Estimating trajectories of meteors: an observational Monte Carlo approach – I. Theory

This paper has been submitted for publication to the Monthly Notices of the Royal Astronomical Society by Denis Vida, Peter S. Gural, Peter G. Brown, Margaret Campbell-Brown and Paul Wiegert.

Abstract: It has recently been shown by Egal et al. (2017) that some types of existing meteor in-atmosphere trajectory estimation methods may be less accurate than others, particularly when applied to high precision optical measurements. The comparative performance of trajectory solution methods has previously only been examined for a small number of cases. Besides the radiant, orbital accuracy depends on the estimation of pre-atmosphere velocities, which have both random and systematic biases. Thus it is critical to understand the uncertainty in velocity measurement inherent to each trajectory estimation method.
In this first of a series of two papers, we introduce a novel meteor trajectory estimation method which uses the observed dynamics of meteors across stations as a global optimization function and which does not require either a theoretical or empirical flight model to solve for velocity. We also develop a 3D observational meteor trajectory simulator that uses a meteor ablation model to replicate the dynamics of meteoroid flight, as a means to validate different trajectory solvers.
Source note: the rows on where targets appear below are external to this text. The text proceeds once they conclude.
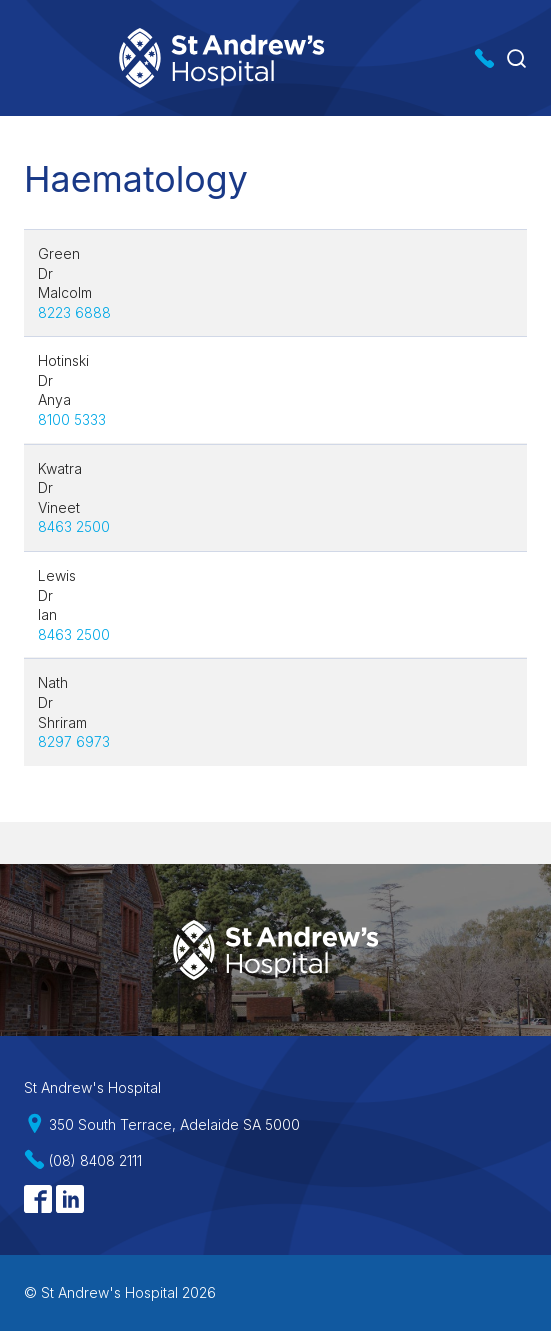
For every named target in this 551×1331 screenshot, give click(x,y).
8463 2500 (74, 526)
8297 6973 (74, 741)
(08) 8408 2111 (95, 1160)
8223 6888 (74, 312)
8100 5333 (72, 419)
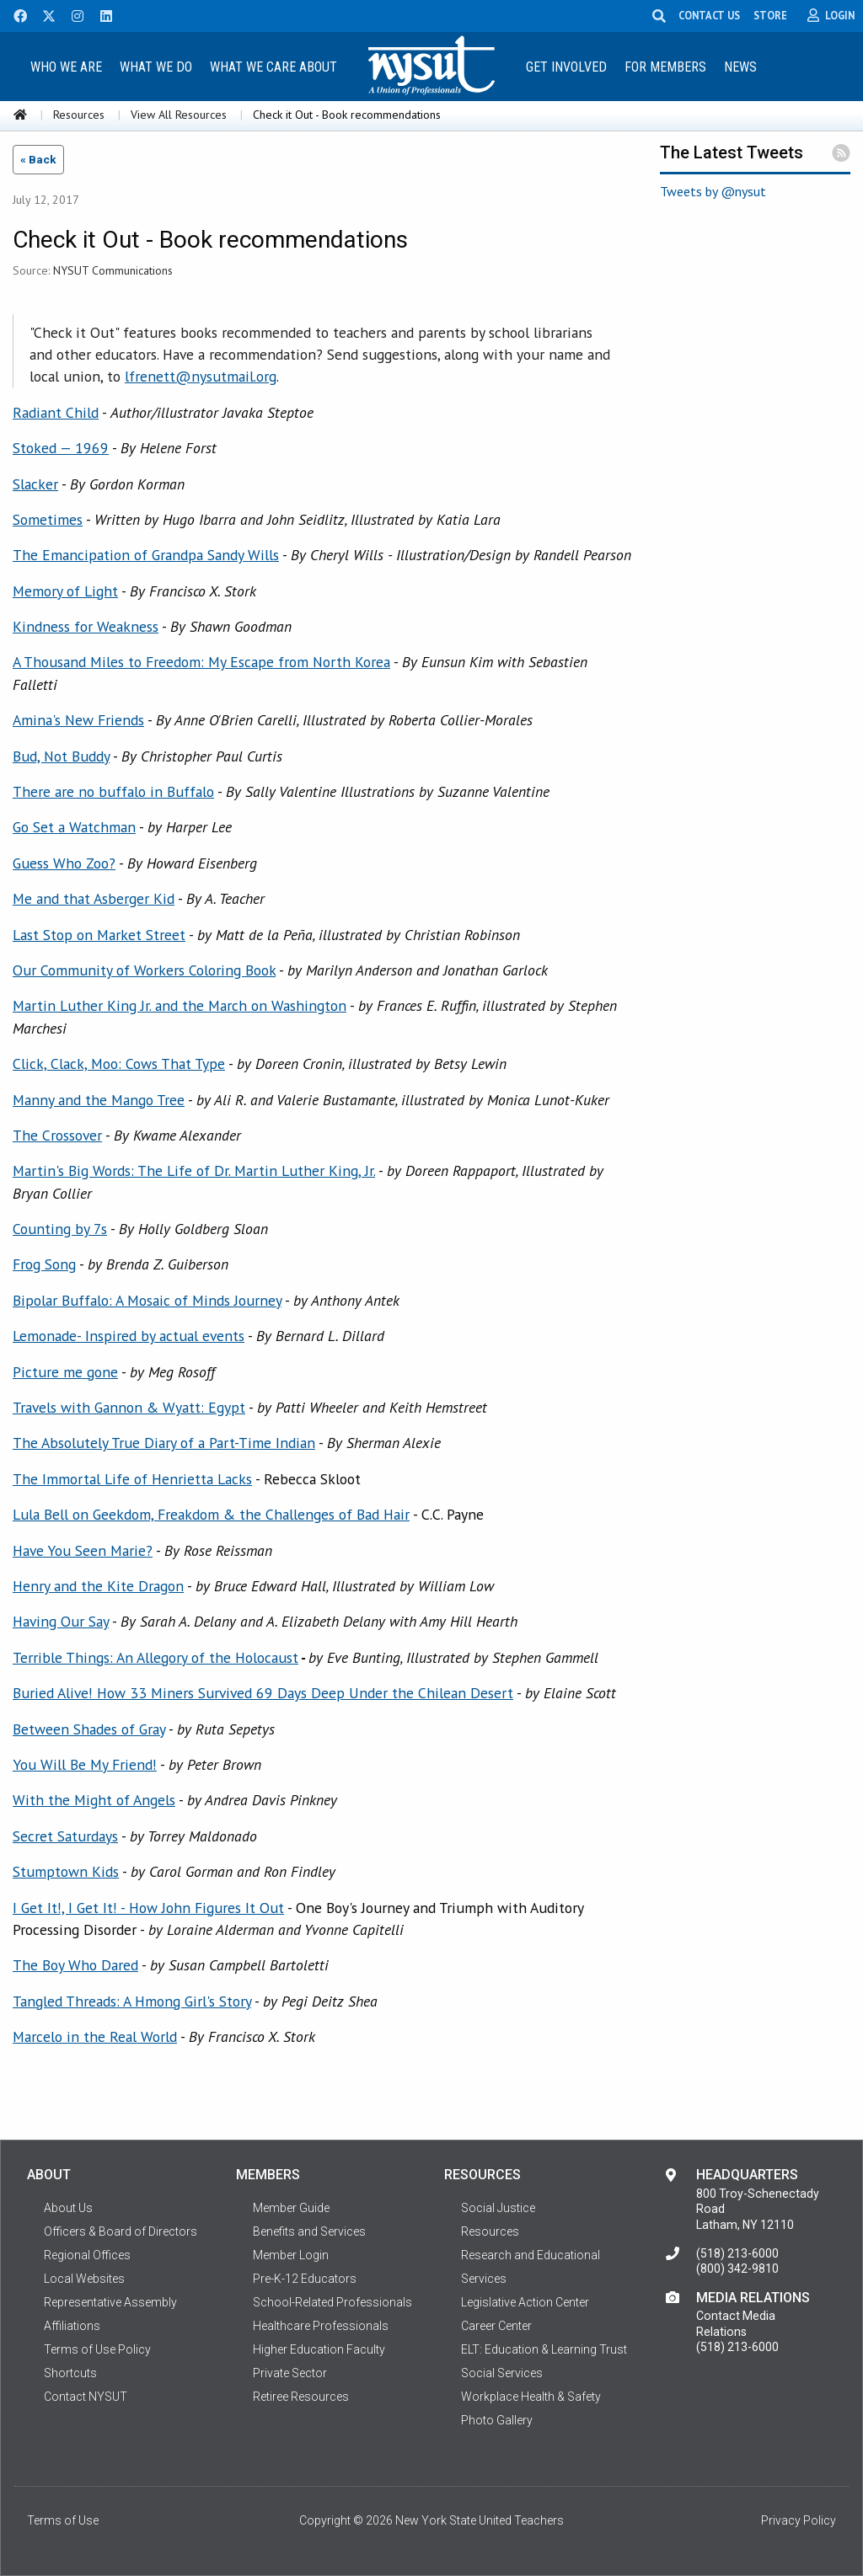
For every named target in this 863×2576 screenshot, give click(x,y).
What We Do (156, 67)
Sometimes (48, 519)
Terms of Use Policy (97, 2349)
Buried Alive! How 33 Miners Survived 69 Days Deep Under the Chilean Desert (263, 1692)
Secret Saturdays (65, 1836)
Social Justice (498, 2208)
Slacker (35, 484)
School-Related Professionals (332, 2302)
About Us (68, 2208)
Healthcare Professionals (321, 2326)
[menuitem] (66, 66)
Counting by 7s (60, 1228)
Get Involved (566, 67)
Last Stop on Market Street (99, 934)
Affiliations (72, 2326)
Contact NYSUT (85, 2396)
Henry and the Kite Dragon (98, 1585)
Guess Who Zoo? (64, 863)
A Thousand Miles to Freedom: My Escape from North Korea (201, 661)
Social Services (502, 2373)
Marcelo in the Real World (95, 2036)
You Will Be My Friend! (85, 1764)
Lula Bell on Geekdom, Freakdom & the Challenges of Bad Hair (211, 1514)
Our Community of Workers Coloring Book (144, 970)
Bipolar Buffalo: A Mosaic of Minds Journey (147, 1300)
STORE (770, 15)
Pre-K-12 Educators (304, 2278)
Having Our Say (61, 1621)
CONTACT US (709, 15)
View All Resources (179, 114)
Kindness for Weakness (85, 626)
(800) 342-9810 (737, 2268)
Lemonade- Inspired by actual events (128, 1335)
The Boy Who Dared (75, 1965)
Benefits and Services (309, 2231)
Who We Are (66, 67)
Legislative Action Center (525, 2302)
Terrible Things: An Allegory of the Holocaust (155, 1657)
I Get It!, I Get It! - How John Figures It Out (148, 1907)
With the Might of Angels (94, 1799)
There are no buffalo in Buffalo (113, 791)
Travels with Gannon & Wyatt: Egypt (129, 1407)
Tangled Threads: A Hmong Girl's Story (132, 2001)
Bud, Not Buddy (61, 756)
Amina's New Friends (78, 720)
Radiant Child (56, 412)
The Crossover (57, 1135)
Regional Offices (87, 2255)
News (740, 67)
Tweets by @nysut (713, 191)
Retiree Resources (301, 2396)
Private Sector (290, 2373)
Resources (79, 114)
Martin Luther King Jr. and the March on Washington (179, 1005)
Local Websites (84, 2278)
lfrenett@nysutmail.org (200, 376)
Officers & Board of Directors (120, 2231)
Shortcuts (70, 2373)
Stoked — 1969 (61, 447)
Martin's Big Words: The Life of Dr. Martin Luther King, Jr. (194, 1170)
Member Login (291, 2255)
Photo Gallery (497, 2420)
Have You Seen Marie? (83, 1550)
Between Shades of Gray (89, 1729)
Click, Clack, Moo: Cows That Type (119, 1063)
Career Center (496, 2326)
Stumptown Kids (66, 1871)
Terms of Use (63, 2520)
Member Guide (291, 2208)
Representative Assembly (110, 2302)
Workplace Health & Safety (531, 2396)
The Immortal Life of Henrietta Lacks (132, 1478)
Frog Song (44, 1264)
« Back (38, 159)
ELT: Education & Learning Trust (544, 2349)
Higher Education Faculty (319, 2349)
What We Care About (273, 67)
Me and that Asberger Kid (93, 898)
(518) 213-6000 (737, 2253)
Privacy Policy (798, 2520)
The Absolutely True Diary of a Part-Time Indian (164, 1442)
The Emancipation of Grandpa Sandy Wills (146, 554)
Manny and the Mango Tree (99, 1099)
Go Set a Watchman (74, 826)
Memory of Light (65, 591)
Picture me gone (65, 1372)
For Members (665, 67)
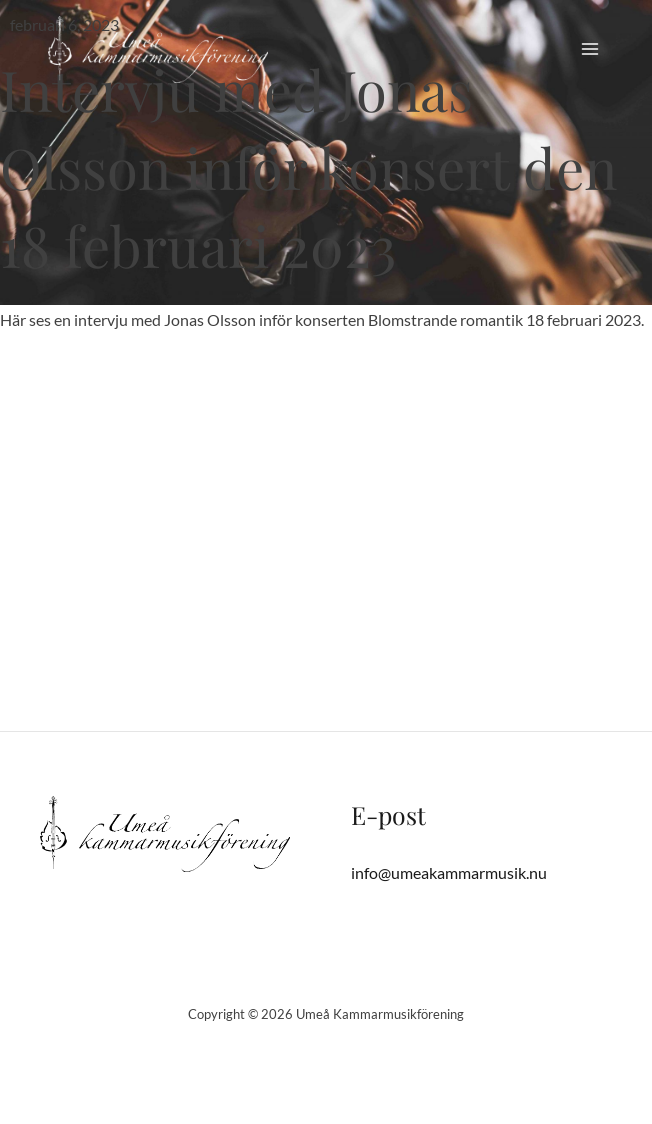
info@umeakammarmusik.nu (449, 872)
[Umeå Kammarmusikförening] (158, 49)
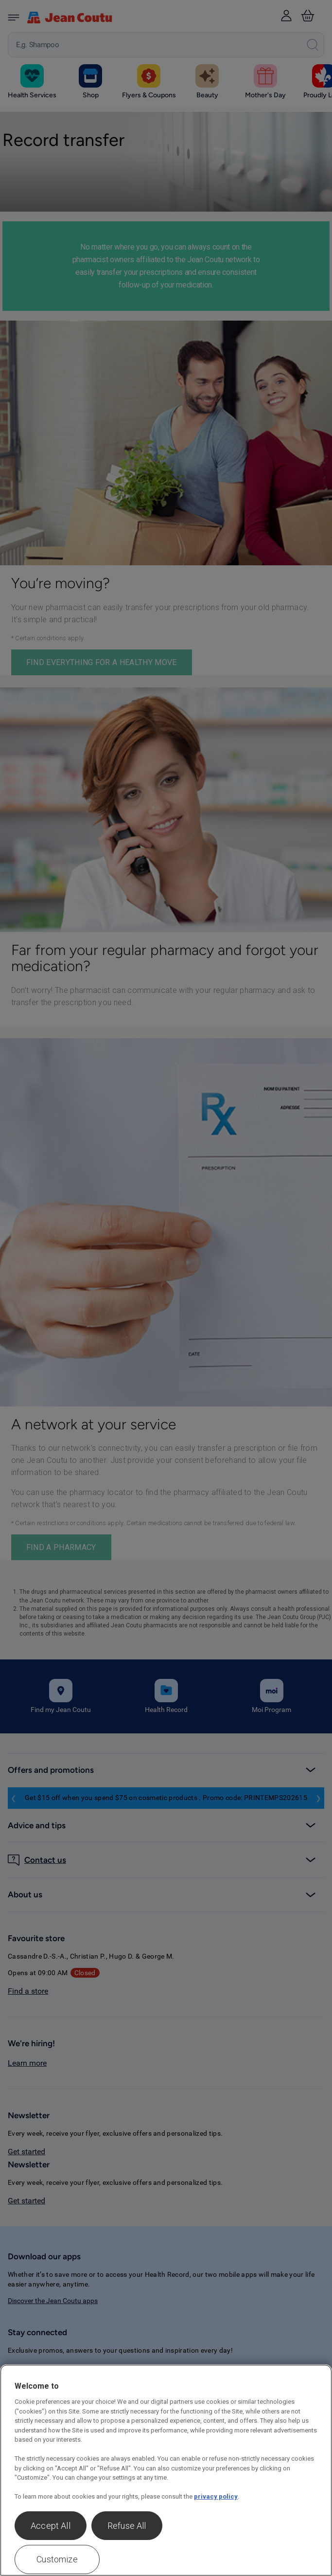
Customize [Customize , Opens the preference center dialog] (57, 2559)
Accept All (50, 2526)
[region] (166, 2470)
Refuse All (126, 2526)
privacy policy (216, 2496)
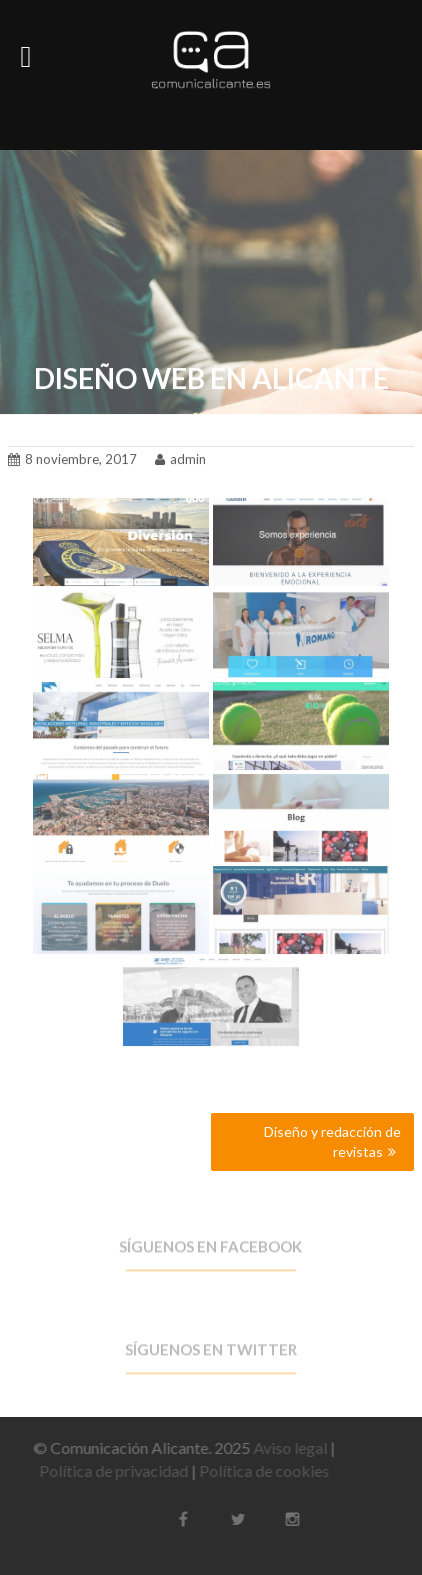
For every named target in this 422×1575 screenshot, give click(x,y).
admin (180, 456)
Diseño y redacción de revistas (332, 1141)
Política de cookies (258, 1470)
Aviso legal (284, 1447)
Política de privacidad (107, 1470)
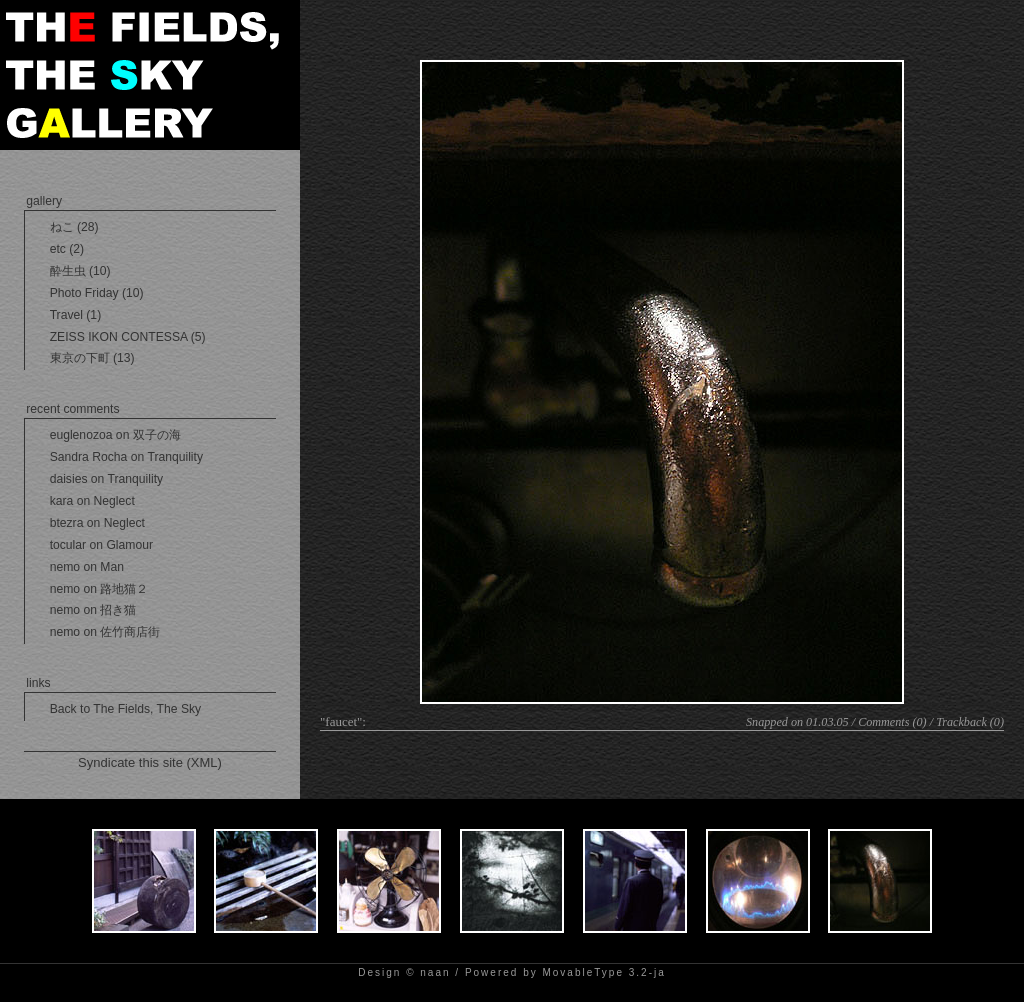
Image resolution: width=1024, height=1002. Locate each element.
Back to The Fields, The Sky (126, 709)
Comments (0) (892, 722)
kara (62, 501)
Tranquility (175, 457)
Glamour (129, 545)
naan (435, 972)
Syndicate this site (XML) (150, 762)
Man (112, 567)
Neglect (114, 501)
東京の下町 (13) (92, 358)
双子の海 (157, 435)
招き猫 (118, 610)
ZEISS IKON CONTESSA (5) (128, 337)
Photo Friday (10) (97, 293)
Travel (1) (76, 315)
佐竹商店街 (130, 632)
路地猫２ (124, 589)
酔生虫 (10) (80, 271)
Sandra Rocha (89, 457)
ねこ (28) (74, 227)
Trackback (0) (970, 722)
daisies (69, 479)
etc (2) (67, 249)
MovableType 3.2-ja (603, 972)
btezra (67, 523)
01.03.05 (827, 722)
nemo (65, 567)
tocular (68, 545)
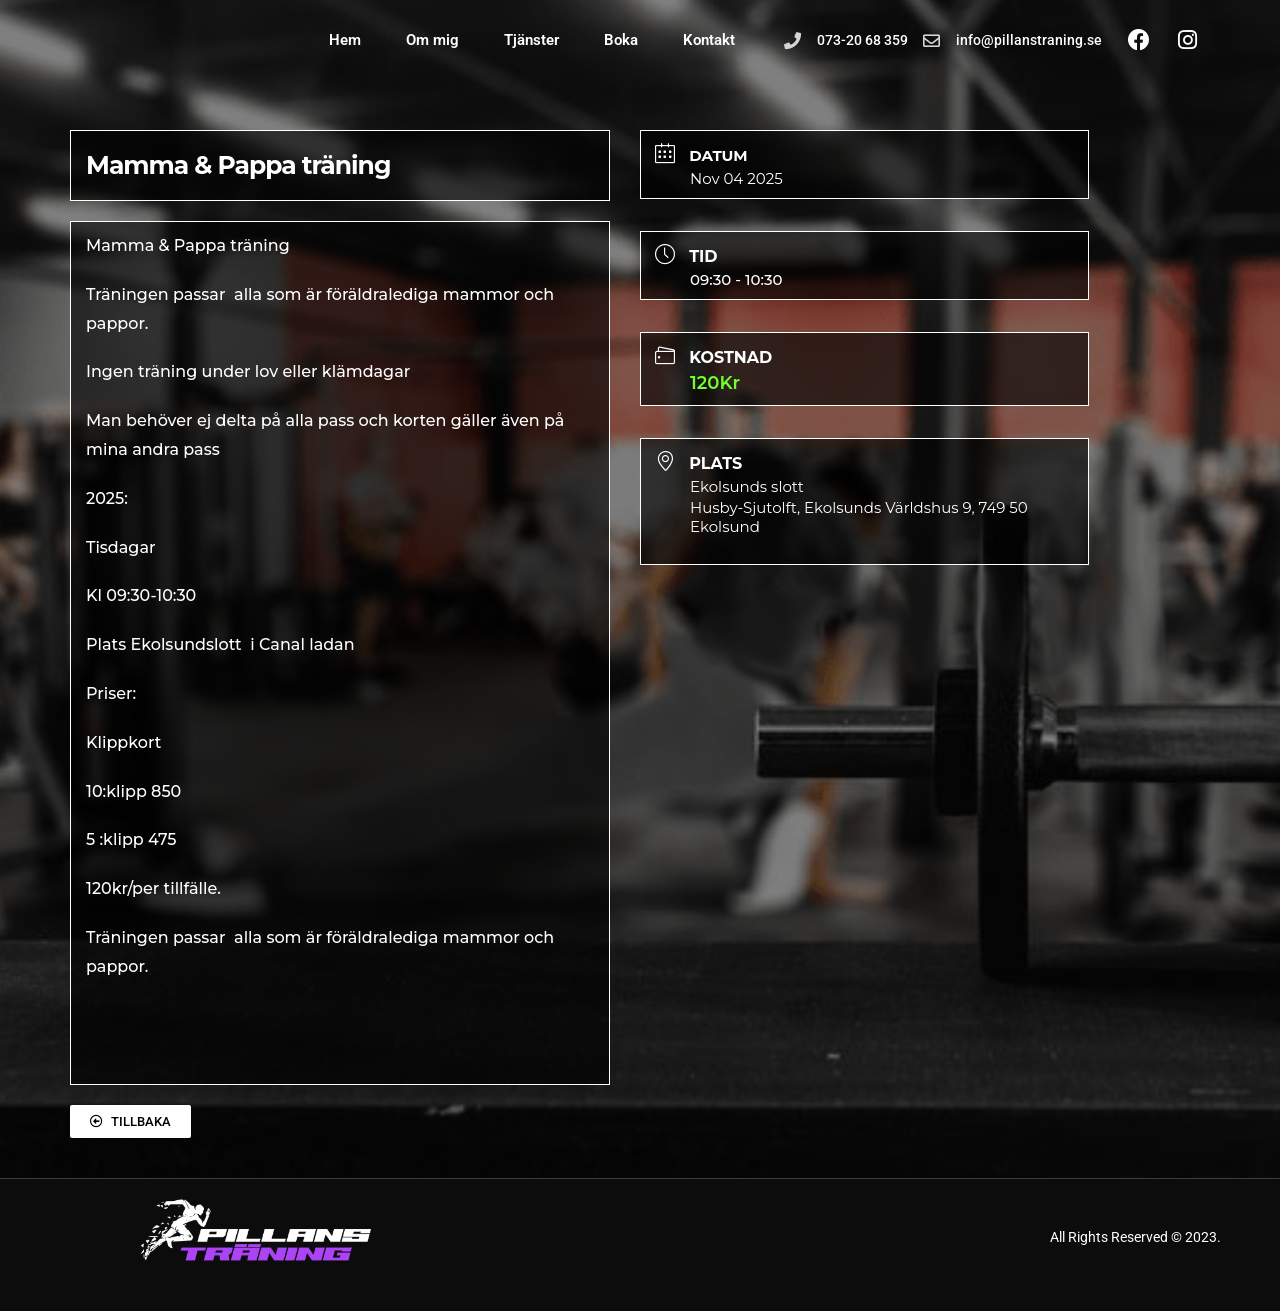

We both test this new method and compare it to other methods, using synthetic meteors from three major showers spanning a wide range of velocities and geometries (Draconids, Geminids, Perseids). We determine which meteor trajectory solving algorithm performs better for: all-sky, moderate field of view, and high-precision narrowfield optical meteor detection systems. The results are presented in the second paper in this series. Finally, we give detailed equations for estimating meteor trajectories and analytically computing meteoroid orbits, and provide the Python code of the methodology as open source software.